Made In Dagenham is a true story about a 1968 strike at a Ford motor plant in England. The wonderful Sally Hawkins leads the women workers to close the assembly line until they get equal pay. One sided and too rah, rah along the lines of "Norma Rae," Hawkins performance saves the movie from preachiness and stereotypes. And if you haven't  seen her in Happy-Go-Lucky, do so right away.
MADE IN DAGENHAM
THE FIGHTER
Another true story, Mark Wahlberg's personal film project The Fighter.  About a boxer's dysfunctional family and drug addicted brother who use him as their only source of personal financial support, it hasn't been screened near me, but those in the know tell me it's one tough drama. And has a stand-out, remarkable performance by Christian Bale as the brother. 
Our third true story comes from Danny Boyle of "Slumdog Millionaire." 127 Hours about a mountain hiker who is trapped under a boulder for days, and cuts off his arm to escape, is literally excruciating to watch -- at the the same time you dare not take your eyes away.
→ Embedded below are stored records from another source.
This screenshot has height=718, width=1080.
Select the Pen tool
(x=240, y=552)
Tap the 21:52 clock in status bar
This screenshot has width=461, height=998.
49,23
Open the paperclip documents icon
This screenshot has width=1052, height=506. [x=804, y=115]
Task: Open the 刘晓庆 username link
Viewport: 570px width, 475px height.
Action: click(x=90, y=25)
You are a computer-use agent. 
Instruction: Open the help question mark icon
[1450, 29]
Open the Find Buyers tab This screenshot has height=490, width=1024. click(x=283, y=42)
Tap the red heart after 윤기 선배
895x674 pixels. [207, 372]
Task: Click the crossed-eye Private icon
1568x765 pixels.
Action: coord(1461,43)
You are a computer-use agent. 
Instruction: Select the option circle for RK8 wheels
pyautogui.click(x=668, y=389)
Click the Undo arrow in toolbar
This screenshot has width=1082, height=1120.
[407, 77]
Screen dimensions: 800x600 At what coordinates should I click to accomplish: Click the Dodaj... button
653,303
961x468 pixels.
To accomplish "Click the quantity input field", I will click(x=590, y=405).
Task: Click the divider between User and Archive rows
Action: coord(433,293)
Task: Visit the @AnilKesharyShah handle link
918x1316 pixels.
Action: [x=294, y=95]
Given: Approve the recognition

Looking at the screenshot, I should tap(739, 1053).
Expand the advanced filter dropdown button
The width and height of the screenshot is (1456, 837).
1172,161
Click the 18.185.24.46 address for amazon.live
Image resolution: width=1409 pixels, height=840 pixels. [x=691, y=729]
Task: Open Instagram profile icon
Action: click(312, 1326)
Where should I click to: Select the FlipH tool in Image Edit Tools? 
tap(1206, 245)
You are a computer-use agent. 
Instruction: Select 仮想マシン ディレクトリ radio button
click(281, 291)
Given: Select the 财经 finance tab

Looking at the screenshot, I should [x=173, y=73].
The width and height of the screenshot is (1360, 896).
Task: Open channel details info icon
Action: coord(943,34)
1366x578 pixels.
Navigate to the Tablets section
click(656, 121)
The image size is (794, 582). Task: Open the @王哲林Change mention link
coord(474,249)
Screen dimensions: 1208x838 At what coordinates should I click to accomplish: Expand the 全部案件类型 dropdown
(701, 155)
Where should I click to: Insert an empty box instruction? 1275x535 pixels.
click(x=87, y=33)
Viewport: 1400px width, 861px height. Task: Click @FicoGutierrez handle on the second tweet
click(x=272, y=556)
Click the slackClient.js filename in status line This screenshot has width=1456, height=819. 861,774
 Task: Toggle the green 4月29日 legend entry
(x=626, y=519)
Boyle has made a remarkably directed film, holding you fascinated even though you know what happens. That's my problem -- too much flair and flamboyance for this basic, simple story. 
And what more can said about Inception? I saw it twice and still didn't get it all. Who would have thought this dreamlike,curve- in-on-itself-access-to-the-subconscious movie could stimulate such rousing action set pieces. But as I felt, and many have told me, the visual grandeur leaves you grasping, somewhat distant, instead of fully embracing the dream.


THE SHOE-INS
FIVE MOVIES WITH THE BEST CHANCES OF WINNING

TOY STORY 3
WINTER'S BONE
Disney-Pixar is going full out, passionately marketing Toy Story 3 for Best Picture instead of Best Animated Feature. It's time animation ranks with the big boys -- a great movie is a great movie, animated or not. Given Pixar's ground-breaking cinema wonderfulness over the past decade, I agree.
I've been tauting Debra Granik's haunting, Ozark mountain, thriller-noir Winter's Bone since it came out last summer. The movie seems on a course to repeat the path of last year's Best Picture winner "The Hurt Locker" -- small audience response, great critical response, then picking up buzz and audience when it's nominated and comes out on DVD. Winter's Bone is on DVD now. A right-on, tough it out performance by teen-actress Jennifer Lawrence (soon to be seen in Jodie Foster's "The Beaver") is not to be missed.
The movie everyone is talking about but no one has seen, True Grit, has stimulated so much Oscar buzz simply because Joel and Ethan Coen are on a can't miss roll since "No Country for Old Men" and "A Serious Man." Can this remake of the John Wayne classic starring Jeff Bridges and Matt Damon possibly not get nominated? 

THE WAY BACK
Then, the movie no one is talking about is the harrowing adventure epic The Way Back. Peter Weir finally returns after his masterful "Master and Commander" in 2003 to helm this David Lean like panoramic, cinematic, and nomination-automatic true story of a brave group (Ed Harris and Colin Farrell and many Russian and Polish actors) who escaped Stalinist labor camps in 1940. Timid distributors set up basic qualifying screenings the last week of the year, then are gearing for just a limited release in January. But maybe, somehow, several nominations will change their plans.
DAVID FINCHER REFERENCES CITIZEN KANE IN THE SOCIAL NETWORK
The real question remains: Can any of these movies beat out The Social Network?